# [Travail à faire]
• a. D'après le texte sur l'énergie en Afrique :
(i) Quelle puissance fournissent les deux premiers barrages du complexe Inga ?
(ii) Quel est le montant du premier prêt approuvé par la BAD ?
(iii) Quelle capacité minimale le Programme NOOR vise-t-il à l'horizon 2020 ?
• b. Reprenez le texte sur l'énergie en Afrique après sa dernière phrase et rédigez-en la suite.

# [Extrait choisi]
###
Mais les difficultés à surmonter restent significatives : problèmes techniques, problèmes politiques et de financement. A l’autre bout du spectre, le développement de distribution d’électricité aux populations pauvres et le développement d’infrastructures de production centralisées restent très chers et compliqués à mettre en œuvre.

La construction de grandes infrastructures hydrauliques, comme le complexe Inga au Congo Kinshasa, fait partie des solutions envisagées. La RDC dispose d’un potentiel considérable, qui pourrait aujourd’hui quasiment couvrir l’ensemble des besoins de l’Afrique subsaharienne. L’énergie produite serait bien moins coûteuse que la plupart des autres énergies. Mais aujourd’hui, les investissements sont à la traine. La puissance disponible à partir des deux premiers barrages du complexe Inga est de 700 MW seulement, car les deux tiers des turbines ne fonctionnent pas, par manque d’entretien.

Quels sont les pays moteurs aujourd’hui sur ces sujets ?

Le pays moteur aujourd’hui sur les énergies renouvelables reste le Maroc. Le Conseil d’administration du Groupe de la Banque africaine de développement (BAD) a approuvé, le 3 décembre 2014, deux prêts en faveur de la phase 2 du projet de complexe solaire de Ouarzazate (centrales NOORo 2 et NOORo 3). Le premier, d’un montant de 100 millions d’euros, provient des fonds propres de la BAD, le deuxième, de 119 millions de dollars EU, étant octroyé via le Fonds pour les technologies propres (qui fait partie des fonds d’investissement climatiques – FIC), en sa qualité d’organe d’exécution.

Cette deuxième phase du projet de complexe solaire porte sur le développement de deux nouvelles centrales, d’une capacité totale de 350 MW environ, avec une production annuelle cumulée estimée à plus de 1 100 GWh en moyenne. Le projet s’inscrit dans le cadre du Programme solaire marocain (dit “Programme NOOR”), qui ambitionne de développer une capacité minimale de 2 000 MW à l’horizon 2020.
###
# [Données disponibles]

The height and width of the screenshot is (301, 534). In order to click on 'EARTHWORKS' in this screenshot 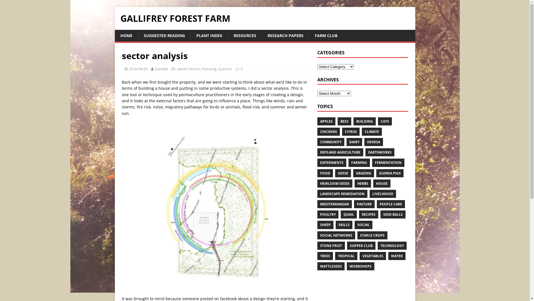, I will do `click(380, 152)`.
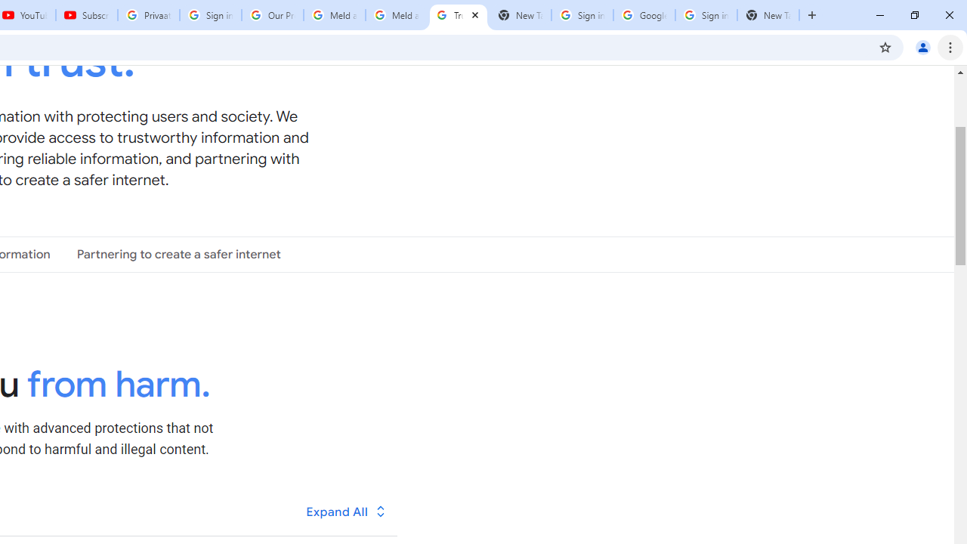 This screenshot has height=544, width=967. Describe the element at coordinates (705, 15) in the screenshot. I see `'Sign in - Google Accounts'` at that location.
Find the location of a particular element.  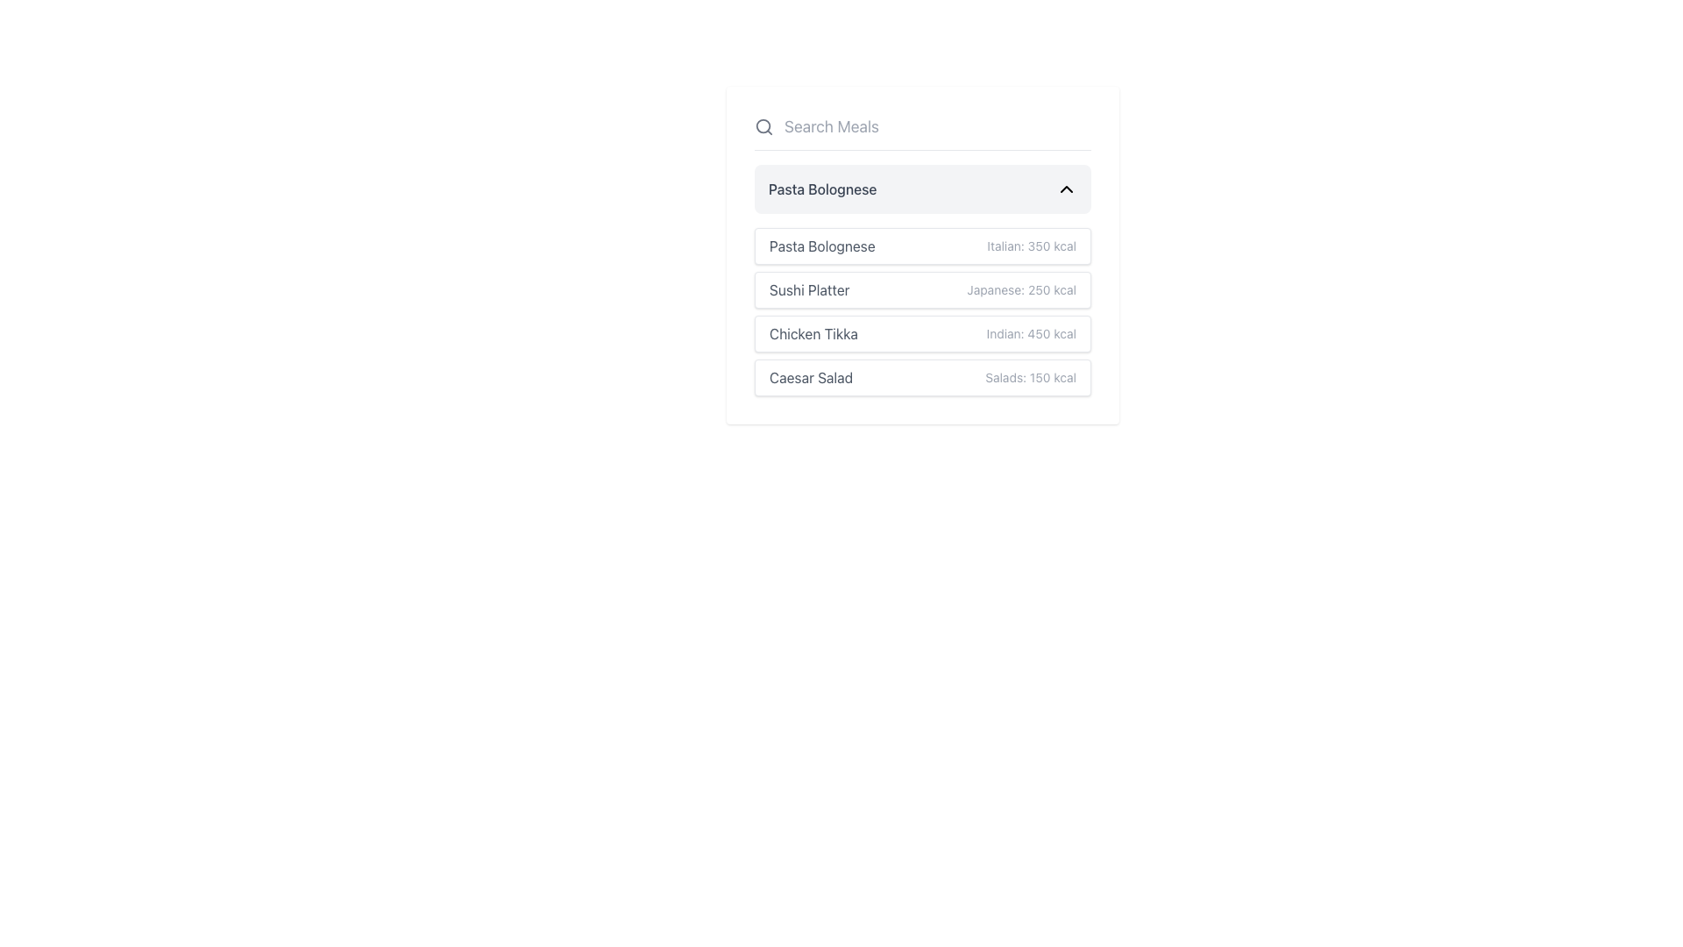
###
# [Réponses par tâche]
• a.
(i) 700 MW seulement.
(ii) 100 millions d'euros.
(iii) 2 000 MW.

• b.
L’objectif est de sécuriser l’approvisionnement en énergie de la population et des secteurs productifs, sachant que le Maroc dépend à 95 % de l’extérieur pour ses besoins primaires en énergie. Entre 2002 et 2012, le pays a vu sa consommation en énergie électrique progresser de 7,2 % en moyenne.

Au regard des prévisions, la demande en énergie primaire du Maroc devrait tripler et celle en énergie électrique quadrupler à l’horizon 2030. Aussi le pays a-t-il fait de la sécurité de son approvisionnement en énergie une priorité de sa nouvelle stratégie énergétique 2010-2030, qui fait une large place à la diversification des sources de production et à la mise en valeur du potentiel des énergies renouvelables – dont la part dans la production électrique devrait être portée à 42 % en 2020.

Quelle place occupent les Etats dans la mise en œuvre de ces chantiers et quel rôle faut-il réserver aux initiatives d’entreprises privées ?

De plus en plus de gouvernements africains encouragent le secteur privé à intervenir dans le cadre d’une politique globale de développement des infrastructures énergétiques. Cette collaboration se fait le plus souvent dans le cadre de partenariats public-privé (PPP).

Il n’existe pas de définition juridique partagée du terme « partenariat public-privé » de façon générale, et le terme est utilisé pour décrire des dispositifs très divers mettant en jeu une certaine forme de collaboration entre secteur public et secteur privé. Il est important toutefois de ne pas confondre PPP et privatisation : dans le cadre d’un PPP, le secteur public conserve une responsabilité de service public vis-à-vis du citoyen, tandis qu’une privatisation revient à transférer cette responsabilité au partenaire privé.

Le recours à un partenariat public privé est avantageux d’un point de vue financier : il permet la mobilisation de capitaux privés nécessaires et vient compléter d’insuffisantes ressources financières publiques ou émanant de bailleurs de fonds. Mais les avantages apportés par les PPP ne sont pas uniquement financiers. Ainsi, la répartition des risques à long terme entre l’État et son partenaire privé favorise une utilisation plus rationnelle des ressources mises en jeu. On peut évoquer comme autre avantage l’existence de pénalités de performances en cas de non-respect des exigences de transfert à la fin de la période du projet, qui incitent l’acteur privé à soigner l’entretien et la bonne gestion du bien dont il a la charge.

Les entreprises françaises et/ou européenne sont-elles particulièrement en pointe ?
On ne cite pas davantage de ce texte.